UDP Scan accepts a host timer in seconds as an option with the host name or IP address as a requirement. Alternately the current supported UDP payloads and ops can be printed out using --show:

netstr udpscan --show
netstr udpscan  --timeo sec | <host> || --show
Supported UDP Protocols
echo
daytime
chargen
dns
tftp
ntp
ns-netbios
RADIUS(1812)
RADIUS(1645)
snmp(ILMI)
snmp(public)

A UDP scan with a timeout set to 6 seconds (the default is 5):

netstr udpscan --timeo 6 192.168.1.1
53

scan6

This program, proudly, actually works. The trick is if you are doing a long haul 6 scan at it has to actually be on at either end.
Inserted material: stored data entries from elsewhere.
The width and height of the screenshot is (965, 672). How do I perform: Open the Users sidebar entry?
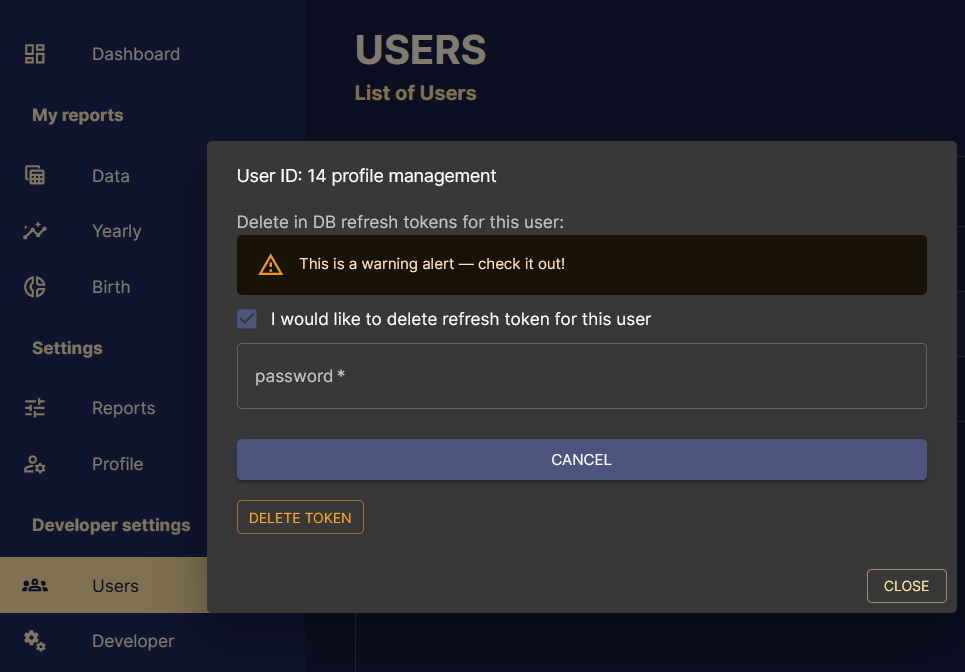[115, 585]
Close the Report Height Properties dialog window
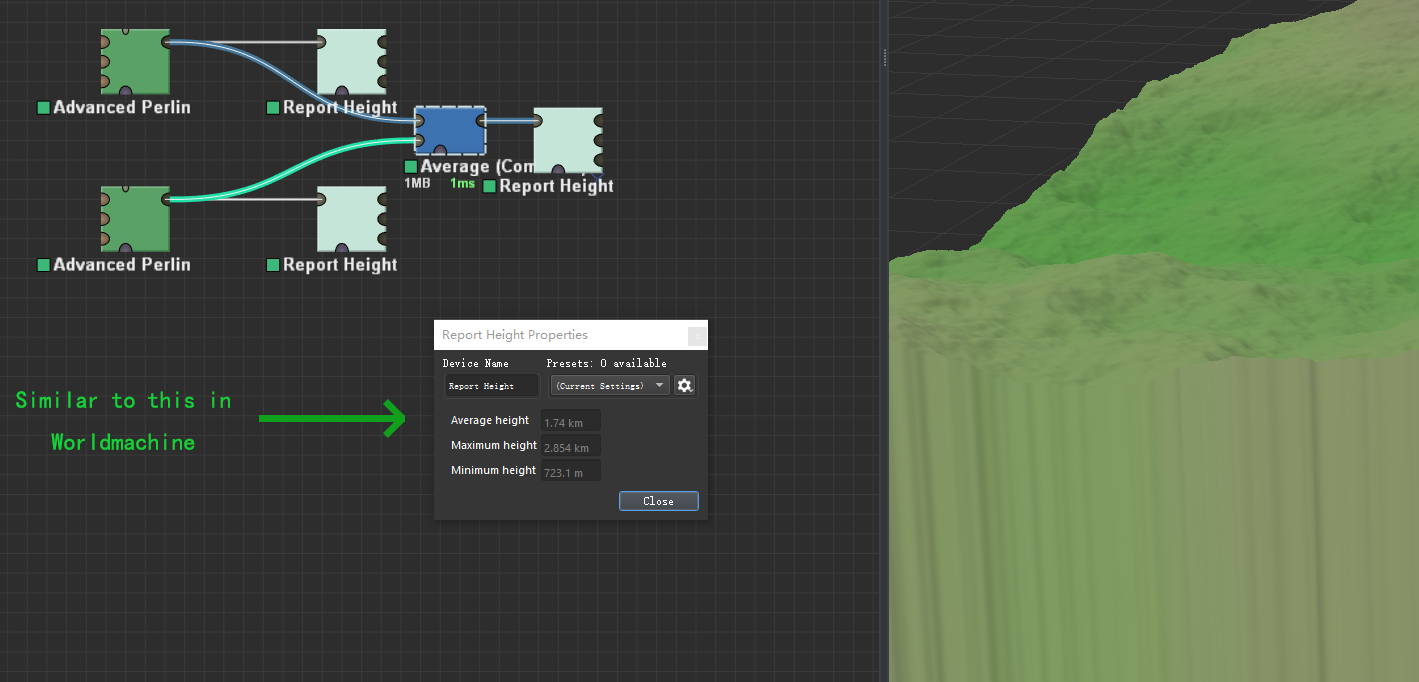The width and height of the screenshot is (1419, 682). click(x=658, y=501)
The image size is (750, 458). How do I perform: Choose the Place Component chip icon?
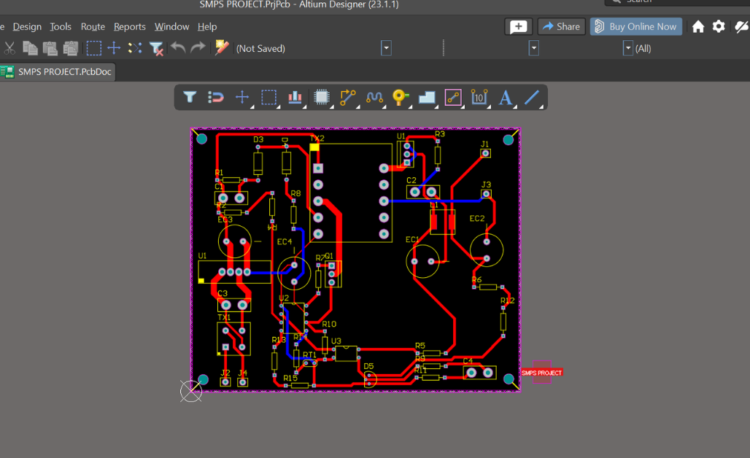tap(321, 97)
I was able to verify this at work across routed networks but really: your mileage WILL vary. In any case it is super straightforward and does not have a lot of bells and whistles yet:

netstr scan6 --port 22  fe80::a00:27ff:fe40:3528%eth0
Port 22 is open on fe80::a00:27ff:fe40:3528%eth0

There is a little bit of a bug and I am going to fix it during the next patch cycle (that means sometime in the next 6-8 months) if an address cannot be reached the program will hang. For instance, a closed port isn't a problem on a host that can be resolved (which also means we can see it):

netstr scan6 --port 23  fe80::a00:27ff:fe40:3528%eth0
Was able to resolve fe80::a00:27ff:fe40:3528%eth0 \
  but could not connect to port 23

The fix is to use the built in shell timeout or the time out wrapper command.

scan

Someday this will be known as scan4 and scan will default to ipv6.... someday. In the meantime, this is what we got. The scan can do a few cool things like exit as soon as it finds an open port:

netstr scan --isup 192.168.1.9
192.168.1.9 is up

If a host does not have open ports it won't print anything at all. It can also strobe ports 1-1024 in order, do a port range or if the default is used, a predefined portlist with a 0 terminator defined in prog.h, regardless the output generally looks the same but the default mode (which will not look for certain ports) is the fastest without adding the --fast option. Here are two examples one that uses a range and one default:

$ time ./netstr scan --port 22-112 192.168.1.9
22    ssh                           
37    time                          

real    0m0.053s
user    0m0.000s
sys     0m0.008s
$ time /netstr scan  192.168.1.9
22    ssh                           
37    time                          
113   auth                          

real    0m0.023s
user    0m0.000s
sys     0m0.008s

Although the timing in this example is small, imagine looping through an entire subnet or going across a continent (which we will get to later...) A single port is also supported:

$ netstr scan  --port 22 192.168.1.9
22    ssh 
Scan Timers

Some hosts don't need a whole lot of time to answer while others do. What I did manage to figure out was once a connection could be established with one port, I could ratchet down the default port connect timeout to about 300,000 usecs or 0.3 seconds if I wanted to. The --fast option does this. Here is an example with -V which prints the start and stop times.

without autoadjust:

$ netstr scan -V westedge.dfcirc.org
Timeout: 0.500000
Scan start: Tue Feb 23 19:48:12 2016
22    ssh                           
80    http                          
Scan end  : Tue Feb 23 19:48:22 2016

with autoadjust:

$ netstr scan -V --fast westedge.dfcirc.org
Timeout: 0.500000
Scan start: Tue Feb 23 19:48:27 2016
22    ssh                           
80    http                          
Scan end  : Tue Feb 23 19:48:33 2016

Roughly a 30% performance boost. Note that this option isn't all that fantastic for LANs and really only helps when one is, well crossing a continent. To the human eye not much of a difference but to the network and computer the speed improvement is a lot.

Summary

This is a lot of stuff. I am actually thinking about writing a full on sepearate guide for this program. The manual page for it is pretty good too and I recommend reading it to try other interesting things. The code is licensed, please DO READ the license if you wish to modify the code or use it somewhere else.